© JUNGE FREIHEIT Verlag GmbH & Co. www.jungefreiheit.de 12/06 17. März 2006

Lennart Meri: Ein Europäer
Für Freiheit, Heimat und Selbstbestimmung
Jörg Fischer

Wenn die Zukunft Europas auf das Zusammenrühren eines ethnischen Einheitsbreis hinauslaufen sollte", so sagte Lennart Meri einmal seinem Freund Carl Gustaf Ströhm, "dann wäre dies ein unrühmliches Ende für Europa." Daß dies nicht geschieht und daß Estland auch politisch wieder Teil Europas wird, war sein Lebensziel. 1929 in Reval (Tallinn) als Diplomatensohn geboren, verbrachte Meri seine Kindheit in Paris und Berlin, wo er sein perfektes Deutsch erlernte. 1941, nach der Okkupation Estlands durch die Sowjetunion, wurden er und seine Familie nach Sibirien deportiert, erst 1946 konnte er nach Estland zurückkehren.
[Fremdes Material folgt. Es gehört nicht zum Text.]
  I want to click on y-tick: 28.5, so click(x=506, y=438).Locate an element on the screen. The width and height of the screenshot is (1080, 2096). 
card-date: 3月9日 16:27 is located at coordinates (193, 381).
In Dorpat (Tartu) studierte er Geschichte. Da er zu Sowjetzeiten nicht als Historiker arbeiten durfte, wurde er Übersetzer, Dramaturg und Schriftsteller, später sogar Direktor von Tallinnfilm und Chef des Estnischen Institutes. In den achtziger Jahren engagierte er sich in der Umweltbewegung, die gegen den Phosphorit-Abbau kämpfte - und schließlich Basis der "Volksfront" für die Unabhängigkeit wurde. Nach 1990 wurde er Außenminister und Botschafter. Von 1992 bis 2001 war Meri estnischer Präsident. In seiner Berliner Rede am 3. Oktober 1995 forderte er, Deutschland müsse aufhören, eine "Canossa-Republik" zu sein (JF 19/05). "Seine Arbeit half, die estnische Identität zu sichern und zu stärken in Zeiten, als ein feindliches, totalitäres Regime herrschte", sagte Präsident Arnold Rüütel über Meri, der am 14. März im Tallinner Magdalenen-Hospital verstarb.